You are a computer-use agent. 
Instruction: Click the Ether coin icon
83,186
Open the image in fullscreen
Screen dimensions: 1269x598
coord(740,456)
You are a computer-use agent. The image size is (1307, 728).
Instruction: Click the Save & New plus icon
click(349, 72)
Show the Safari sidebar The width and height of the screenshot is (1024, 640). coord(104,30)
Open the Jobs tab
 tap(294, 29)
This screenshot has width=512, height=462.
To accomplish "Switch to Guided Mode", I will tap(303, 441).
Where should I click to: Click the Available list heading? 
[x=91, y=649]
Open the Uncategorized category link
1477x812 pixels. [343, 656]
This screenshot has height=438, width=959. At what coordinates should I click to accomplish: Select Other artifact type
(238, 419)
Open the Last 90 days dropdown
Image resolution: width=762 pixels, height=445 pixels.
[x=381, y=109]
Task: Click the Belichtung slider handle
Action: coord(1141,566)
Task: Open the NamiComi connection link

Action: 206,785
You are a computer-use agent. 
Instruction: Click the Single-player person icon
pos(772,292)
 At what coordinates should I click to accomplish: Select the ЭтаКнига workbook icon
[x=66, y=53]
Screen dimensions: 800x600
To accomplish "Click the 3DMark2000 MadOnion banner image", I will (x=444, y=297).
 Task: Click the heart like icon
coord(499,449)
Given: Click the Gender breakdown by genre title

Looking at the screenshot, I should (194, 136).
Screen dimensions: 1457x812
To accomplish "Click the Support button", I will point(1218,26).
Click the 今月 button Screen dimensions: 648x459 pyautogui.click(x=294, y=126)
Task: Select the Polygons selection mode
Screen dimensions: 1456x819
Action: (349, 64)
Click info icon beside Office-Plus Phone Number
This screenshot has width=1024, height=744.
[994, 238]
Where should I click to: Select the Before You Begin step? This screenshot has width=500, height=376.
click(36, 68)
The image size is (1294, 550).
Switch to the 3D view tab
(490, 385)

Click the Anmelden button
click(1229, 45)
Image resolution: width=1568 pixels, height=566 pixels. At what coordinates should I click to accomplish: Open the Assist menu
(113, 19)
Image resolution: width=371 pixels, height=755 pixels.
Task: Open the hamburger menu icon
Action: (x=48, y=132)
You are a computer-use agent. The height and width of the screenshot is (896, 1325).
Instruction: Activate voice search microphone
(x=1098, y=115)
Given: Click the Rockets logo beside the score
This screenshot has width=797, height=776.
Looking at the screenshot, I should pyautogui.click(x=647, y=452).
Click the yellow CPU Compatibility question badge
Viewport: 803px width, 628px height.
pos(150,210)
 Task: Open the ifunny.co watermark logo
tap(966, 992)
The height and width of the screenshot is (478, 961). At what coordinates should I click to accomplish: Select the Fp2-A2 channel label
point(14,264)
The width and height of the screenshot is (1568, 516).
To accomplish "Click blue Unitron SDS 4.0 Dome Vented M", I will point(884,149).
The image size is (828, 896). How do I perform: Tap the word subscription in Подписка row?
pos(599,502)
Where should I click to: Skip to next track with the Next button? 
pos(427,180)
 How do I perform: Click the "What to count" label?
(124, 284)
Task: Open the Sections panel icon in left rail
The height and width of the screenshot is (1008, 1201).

::::::

PROBLEM REQUIREMENTS.
All lines from the one containing "The width and height of the screenshot is (1568, 516)." through the final line of the records above are to be set down exactly, and no other line is to appear.

EXERCISE ANSWER.
The width and height of the screenshot is (1568, 516).
To accomplish "Click blue Unitron SDS 4.0 Dome Vented M", I will point(884,149).
The image size is (828, 896). How do I perform: Tap the word subscription in Подписка row?
pos(599,502)
Where should I click to: Skip to next track with the Next button? 
pos(427,180)
 How do I perform: Click the "What to count" label?
(124, 284)
Task: Open the Sections panel icon in left rail
The height and width of the screenshot is (1008, 1201).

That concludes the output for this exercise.